▶ **WORK ITEM**:
Every entry that follows needs to be repeated exactly.

________________________________________

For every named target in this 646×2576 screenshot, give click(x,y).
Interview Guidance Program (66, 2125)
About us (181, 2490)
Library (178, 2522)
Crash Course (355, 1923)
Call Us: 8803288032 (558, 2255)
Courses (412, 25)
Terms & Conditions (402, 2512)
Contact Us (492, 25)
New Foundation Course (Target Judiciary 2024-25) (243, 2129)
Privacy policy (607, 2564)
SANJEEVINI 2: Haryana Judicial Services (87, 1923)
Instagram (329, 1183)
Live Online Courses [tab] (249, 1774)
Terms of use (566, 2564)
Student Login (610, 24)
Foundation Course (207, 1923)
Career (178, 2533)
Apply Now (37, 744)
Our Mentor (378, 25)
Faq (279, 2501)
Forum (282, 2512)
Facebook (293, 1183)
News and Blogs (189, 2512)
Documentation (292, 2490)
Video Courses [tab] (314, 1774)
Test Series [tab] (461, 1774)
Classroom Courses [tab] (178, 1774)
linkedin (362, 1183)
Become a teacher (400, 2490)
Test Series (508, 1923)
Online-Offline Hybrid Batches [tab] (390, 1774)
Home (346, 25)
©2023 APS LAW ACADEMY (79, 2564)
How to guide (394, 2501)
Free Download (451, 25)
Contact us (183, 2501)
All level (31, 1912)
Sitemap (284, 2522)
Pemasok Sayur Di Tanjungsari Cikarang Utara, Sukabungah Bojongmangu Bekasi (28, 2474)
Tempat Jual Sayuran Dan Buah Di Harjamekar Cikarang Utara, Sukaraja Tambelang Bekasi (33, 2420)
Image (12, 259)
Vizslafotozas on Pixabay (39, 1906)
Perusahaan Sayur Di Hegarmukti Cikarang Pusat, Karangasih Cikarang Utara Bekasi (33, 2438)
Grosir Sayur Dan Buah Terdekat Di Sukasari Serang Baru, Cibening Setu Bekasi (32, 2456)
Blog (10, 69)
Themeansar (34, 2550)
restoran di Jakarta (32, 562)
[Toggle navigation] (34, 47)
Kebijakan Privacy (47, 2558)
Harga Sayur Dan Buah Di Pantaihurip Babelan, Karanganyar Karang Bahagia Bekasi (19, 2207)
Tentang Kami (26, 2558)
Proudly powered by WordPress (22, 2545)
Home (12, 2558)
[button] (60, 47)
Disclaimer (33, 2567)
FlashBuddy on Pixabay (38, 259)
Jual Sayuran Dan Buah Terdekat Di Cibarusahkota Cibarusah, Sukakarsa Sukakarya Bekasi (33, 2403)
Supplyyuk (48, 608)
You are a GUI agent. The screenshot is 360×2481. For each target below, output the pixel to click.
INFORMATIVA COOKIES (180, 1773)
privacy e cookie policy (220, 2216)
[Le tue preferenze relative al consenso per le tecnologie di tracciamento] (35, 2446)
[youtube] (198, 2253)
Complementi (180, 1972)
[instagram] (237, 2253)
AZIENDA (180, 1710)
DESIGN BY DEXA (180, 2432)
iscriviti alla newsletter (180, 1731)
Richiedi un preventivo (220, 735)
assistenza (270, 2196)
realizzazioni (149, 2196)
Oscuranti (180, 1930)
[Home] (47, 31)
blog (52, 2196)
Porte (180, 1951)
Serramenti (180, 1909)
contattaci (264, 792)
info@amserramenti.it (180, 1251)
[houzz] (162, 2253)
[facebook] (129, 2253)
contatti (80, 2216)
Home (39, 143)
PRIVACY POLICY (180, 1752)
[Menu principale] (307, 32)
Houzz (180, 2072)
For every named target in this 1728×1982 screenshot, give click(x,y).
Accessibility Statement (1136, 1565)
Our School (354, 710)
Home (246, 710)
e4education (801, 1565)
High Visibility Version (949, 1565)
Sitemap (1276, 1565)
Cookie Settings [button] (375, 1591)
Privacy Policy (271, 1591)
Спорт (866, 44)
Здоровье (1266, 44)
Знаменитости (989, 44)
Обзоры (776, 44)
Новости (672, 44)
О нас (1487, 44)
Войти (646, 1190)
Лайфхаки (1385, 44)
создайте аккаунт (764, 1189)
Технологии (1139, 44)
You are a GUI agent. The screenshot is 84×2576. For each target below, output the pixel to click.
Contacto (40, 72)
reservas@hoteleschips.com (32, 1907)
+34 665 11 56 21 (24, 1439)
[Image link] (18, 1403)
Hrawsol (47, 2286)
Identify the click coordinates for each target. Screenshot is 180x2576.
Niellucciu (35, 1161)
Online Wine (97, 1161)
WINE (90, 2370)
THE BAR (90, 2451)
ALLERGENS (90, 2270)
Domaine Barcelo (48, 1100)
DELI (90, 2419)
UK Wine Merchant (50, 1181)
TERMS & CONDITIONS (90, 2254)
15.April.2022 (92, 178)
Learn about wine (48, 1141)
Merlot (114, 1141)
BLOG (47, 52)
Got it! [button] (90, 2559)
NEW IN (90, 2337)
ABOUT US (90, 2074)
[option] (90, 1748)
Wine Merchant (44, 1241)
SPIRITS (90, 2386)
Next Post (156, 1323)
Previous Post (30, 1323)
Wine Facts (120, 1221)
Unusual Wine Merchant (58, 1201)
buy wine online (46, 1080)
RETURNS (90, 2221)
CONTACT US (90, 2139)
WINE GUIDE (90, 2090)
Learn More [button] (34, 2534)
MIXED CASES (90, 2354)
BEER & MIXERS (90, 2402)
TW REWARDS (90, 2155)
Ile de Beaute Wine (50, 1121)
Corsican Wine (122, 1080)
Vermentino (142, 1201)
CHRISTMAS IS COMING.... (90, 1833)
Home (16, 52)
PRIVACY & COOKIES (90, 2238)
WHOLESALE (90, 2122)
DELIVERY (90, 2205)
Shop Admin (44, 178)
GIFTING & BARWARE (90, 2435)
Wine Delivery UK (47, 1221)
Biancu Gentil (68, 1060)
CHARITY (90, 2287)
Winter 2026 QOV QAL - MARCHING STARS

________________________________________

▶ **SOLUTION TO THIS TASK**:
For every named target in this 646×2576 screenshot, give click(x,y).
Interview Guidance Program (66, 2125)
About us (181, 2490)
Library (178, 2522)
Crash Course (355, 1923)
Call Us: 8803288032 (558, 2255)
Courses (412, 25)
Terms & Conditions (402, 2512)
Contact Us (492, 25)
New Foundation Course (Target Judiciary 2024-25) (243, 2129)
Privacy policy (607, 2564)
SANJEEVINI 2: Haryana Judicial Services (87, 1923)
Instagram (329, 1183)
Live Online Courses [tab] (249, 1774)
Terms of use (566, 2564)
Student Login (610, 24)
Foundation Course (207, 1923)
Career (178, 2533)
Apply Now (37, 744)
Our Mentor (378, 25)
Faq (279, 2501)
Forum (282, 2512)
Facebook (293, 1183)
News and Blogs (189, 2512)
Documentation (292, 2490)
Video Courses [tab] (314, 1774)
Test Series [tab] (461, 1774)
Classroom Courses [tab] (178, 1774)
linkedin (362, 1183)
Become a teacher (400, 2490)
Test Series (508, 1923)
Online-Offline Hybrid Batches [tab] (390, 1774)
Home (346, 25)
©2023 APS LAW ACADEMY (79, 2564)
How to guide (394, 2501)
Free Download (451, 25)
Contact us (183, 2501)
All level (31, 1912)
Sitemap (284, 2522)
Pemasok Sayur Di Tanjungsari Cikarang Utara, Sukabungah Bojongmangu Bekasi (28, 2474)
Tempat Jual Sayuran Dan Buah Di Harjamekar Cikarang Utara, Sukaraja Tambelang Bekasi (33, 2420)
Image (12, 259)
Vizslafotozas on Pixabay (39, 1906)
Perusahaan Sayur Di Hegarmukti Cikarang Pusat, Karangasih Cikarang Utara Bekasi (33, 2438)
Grosir Sayur Dan Buah Terdekat Di Sukasari Serang Baru, Cibening Setu Bekasi (32, 2456)
Blog (10, 69)
Themeansar (34, 2550)
restoran di Jakarta (32, 562)
[Toggle navigation] (34, 47)
Kebijakan Privacy (47, 2558)
Harga Sayur Dan Buah Di Pantaihurip Babelan, Karanganyar Karang Bahagia Bekasi (19, 2207)
Tentang Kami (26, 2558)
Proudly powered by WordPress (22, 2545)
Home (12, 2558)
[button] (60, 47)
Disclaimer (33, 2567)
FlashBuddy on Pixabay (38, 259)
Jual Sayuran Dan Buah Terdekat Di Cibarusahkota Cibarusah, Sukakarsa Sukakarya Bekasi (33, 2403)
Supplyyuk (48, 608)
You are a GUI agent. The screenshot is 360×2481. For each target below, output the pixel to click.
INFORMATIVA COOKIES (180, 1773)
privacy e cookie policy (220, 2216)
[Le tue preferenze relative al consenso per le tecnologie di tracciamento] (35, 2446)
[youtube] (198, 2253)
Complementi (180, 1972)
[instagram] (237, 2253)
AZIENDA (180, 1710)
DESIGN BY DEXA (180, 2432)
iscriviti alla newsletter (180, 1731)
Richiedi un preventivo (220, 735)
assistenza (270, 2196)
realizzazioni (149, 2196)
Oscuranti (180, 1930)
[Home] (47, 31)
blog (52, 2196)
Porte (180, 1951)
Serramenti (180, 1909)
contattaci (264, 792)
info@amserramenti.it (180, 1251)
[houzz] (162, 2253)
[facebook] (129, 2253)
contatti (80, 2216)
Home (39, 143)
PRIVACY POLICY (180, 1752)
[Menu principale] (307, 32)
Houzz (180, 2072)
For every named target in this 1728×1982 screenshot, give click(x,y).
Accessibility Statement (1136, 1565)
Our School (354, 710)
Home (246, 710)
e4education (801, 1565)
High Visibility Version (949, 1565)
Sitemap (1276, 1565)
Cookie Settings [button] (375, 1591)
Privacy Policy (271, 1591)
Спорт (866, 44)
Здоровье (1266, 44)
Знаменитости (989, 44)
Обзоры (776, 44)
Новости (672, 44)
О нас (1487, 44)
Войти (646, 1190)
Лайфхаки (1385, 44)
создайте аккаунт (764, 1189)
Технологии (1139, 44)
You are a GUI agent. The screenshot is 84×2576. For each target below, output the pixel to click.
Contacto (40, 72)
reservas@hoteleschips.com (32, 1907)
+34 665 11 56 21 (24, 1439)
[Image link] (18, 1403)
Hrawsol (47, 2286)
Identify the click coordinates for each target. Screenshot is 180x2576.
Niellucciu (35, 1161)
Online Wine (97, 1161)
WINE (90, 2370)
THE BAR (90, 2451)
ALLERGENS (90, 2270)
Domaine Barcelo (48, 1100)
DELI (90, 2419)
UK Wine Merchant (50, 1181)
TERMS & CONDITIONS (90, 2254)
15.April.2022 (92, 178)
Learn about wine (48, 1141)
Merlot (114, 1141)
BLOG (47, 52)
Got it! [button] (90, 2559)
NEW IN (90, 2337)
ABOUT US (90, 2074)
[option] (90, 1748)
Wine Merchant (44, 1241)
SPIRITS (90, 2386)
Next Post (156, 1323)
Previous Post (30, 1323)
Wine Facts (120, 1221)
Unusual Wine Merchant (58, 1201)
buy wine online (46, 1080)
RETURNS (90, 2221)
CONTACT US (90, 2139)
WINE GUIDE (90, 2090)
Learn More [button] (34, 2534)
MIXED CASES (90, 2354)
BEER & MIXERS (90, 2402)
TW REWARDS (90, 2155)
Ile de Beaute Wine (50, 1121)
Corsican Wine (122, 1080)
Vermentino (142, 1201)
CHRISTMAS IS COMING.... (90, 1833)
Home (16, 52)
PRIVACY & COOKIES (90, 2238)
WHOLESALE (90, 2122)
DELIVERY (90, 2205)
Shop Admin (44, 178)
GIFTING & BARWARE (90, 2435)
Wine Delivery UK (47, 1221)
Biancu Gentil (68, 1060)
CHARITY (90, 2287)
Winter 2026 QOV QAL - MARCHING STARS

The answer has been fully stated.